Het hof oordeelde dat de feiten zoals vastgesteld door de kantonrechter niet ter discussie stonden en dat de primaire vorderingen van [appellante] niet konden worden toegewezen. Het hof bevestigde dat de beëindiging van de mantelovereenkomst automatisch leidde tot het einde van de onderhuurovereenkomst, zonder dat een aparte opzegging nodig was. [appellante] had geen voldoende onderbouwde grieven tegen de afwijzing van de subsidiaire vordering ingediend, waardoor het hof deze niet in behandeling nam.

- Schriftelijke opdracht A: Waartoe leidde volgens de getoonde passage de beëindiging van de mantelovereenkomst automatisch?
- Schriftelijke opdracht B: Schrijf uit de getoonde passage letterlijk over, beginnend bij "Het hof oordeelde" en eindigend bij "in behandeling nam.".

- Gegevensrijen:
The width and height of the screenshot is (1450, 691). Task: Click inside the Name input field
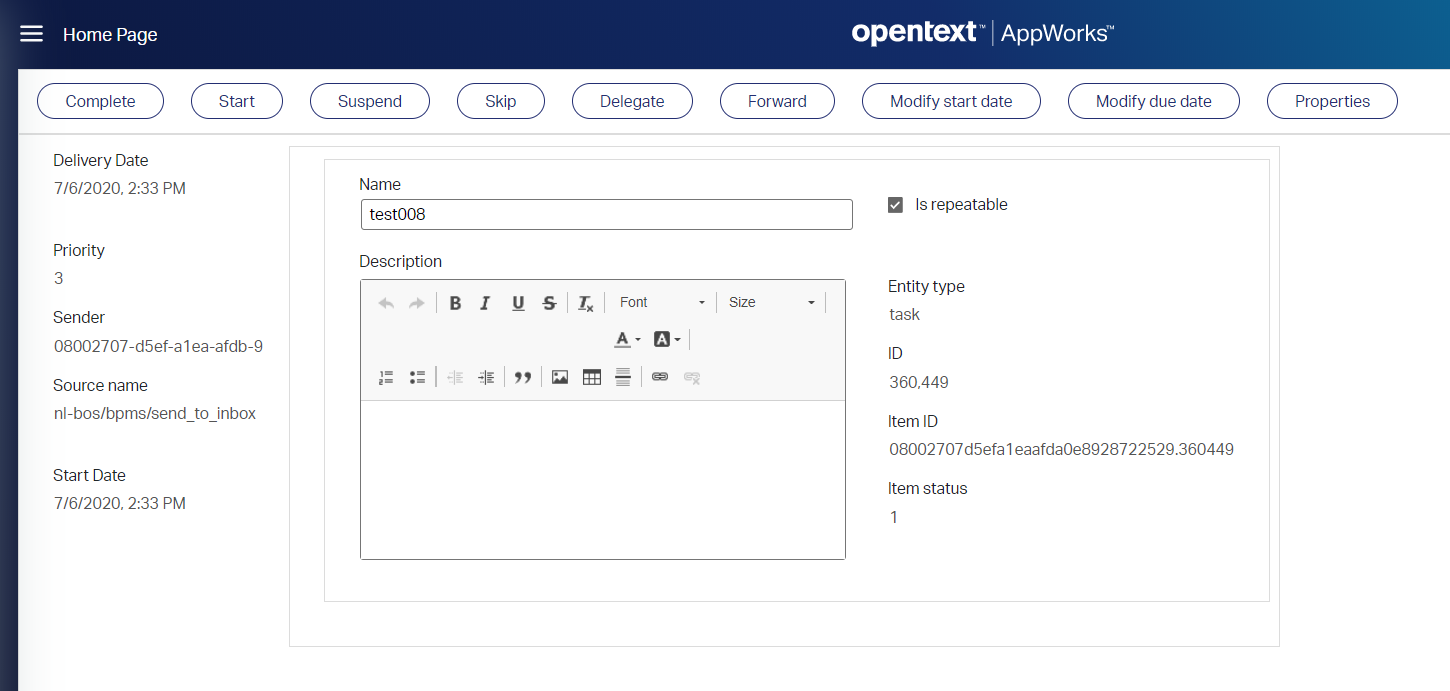(606, 214)
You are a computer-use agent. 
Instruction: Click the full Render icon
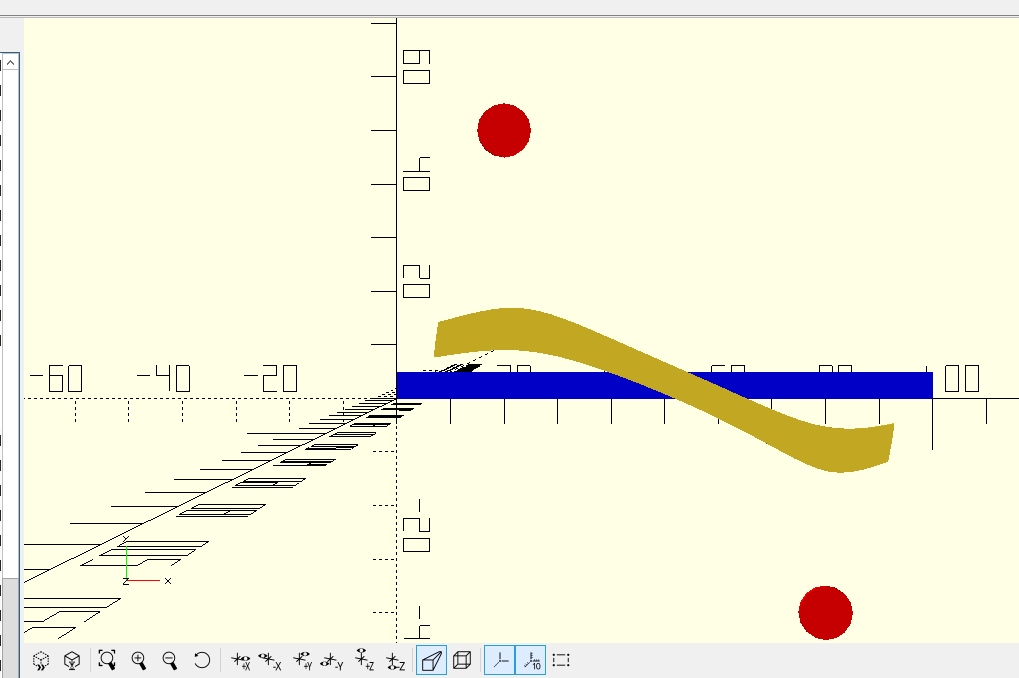[x=72, y=660]
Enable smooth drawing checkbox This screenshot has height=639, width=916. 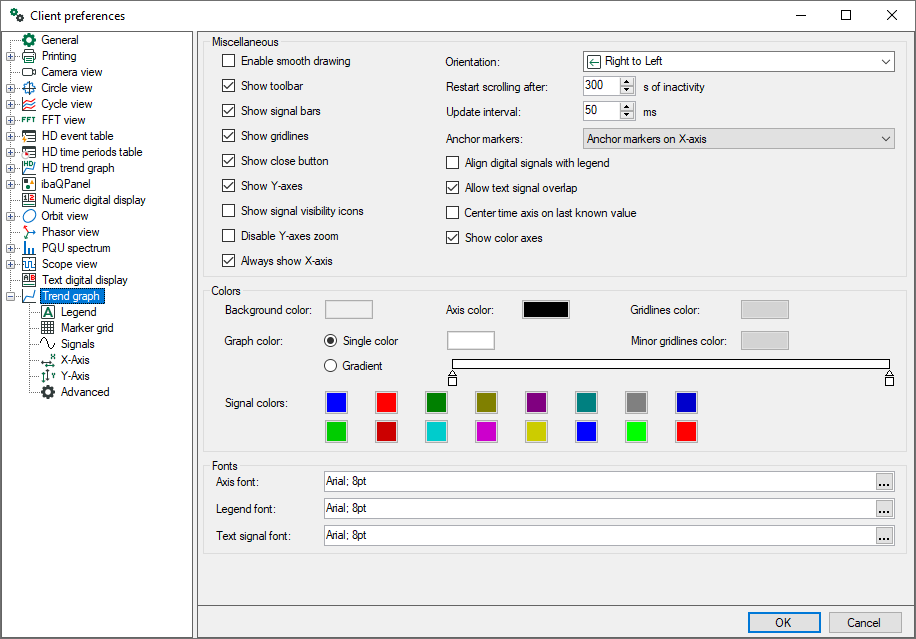click(229, 61)
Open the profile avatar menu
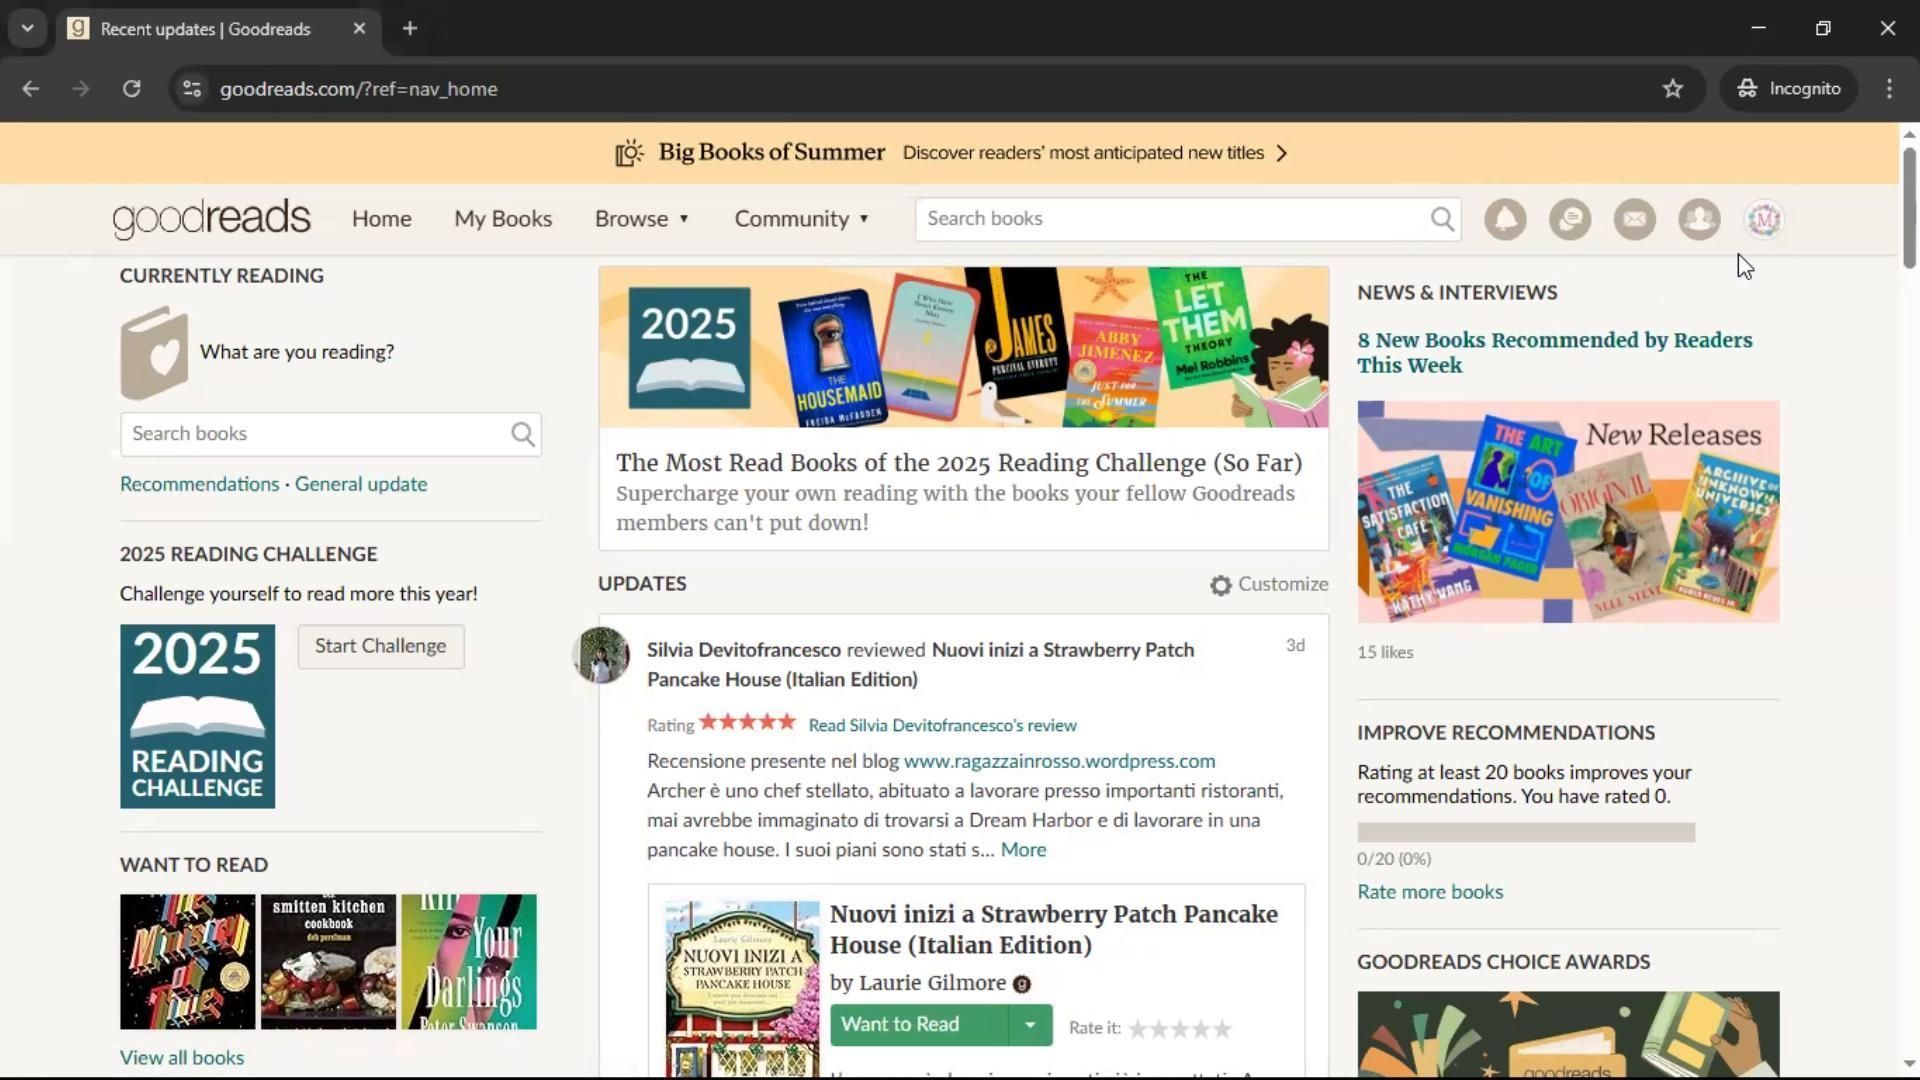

- Antwoord opdracht A: Tot het einde van de onderhuurovereenkomst, zonder dat een aparte opzegging nodig was.

- Antwoord opdracht B:
Het hof oordeelde dat de feiten zoals vastgesteld door de kantonrechter niet ter discussie stonden en dat de primaire vorderingen van [appellante] niet konden worden toegewezen. Het hof bevestigde dat de beëindiging van de mantelovereenkomst automatisch leidde tot het einde van de onderhuurovereenkomst, zonder dat een aparte opzegging nodig was. [appellante] had geen voldoende onderbouwde grieven tegen de afwijzing van de subsidiaire vordering ingediend, waardoor het hof deze niet in behandeling nam.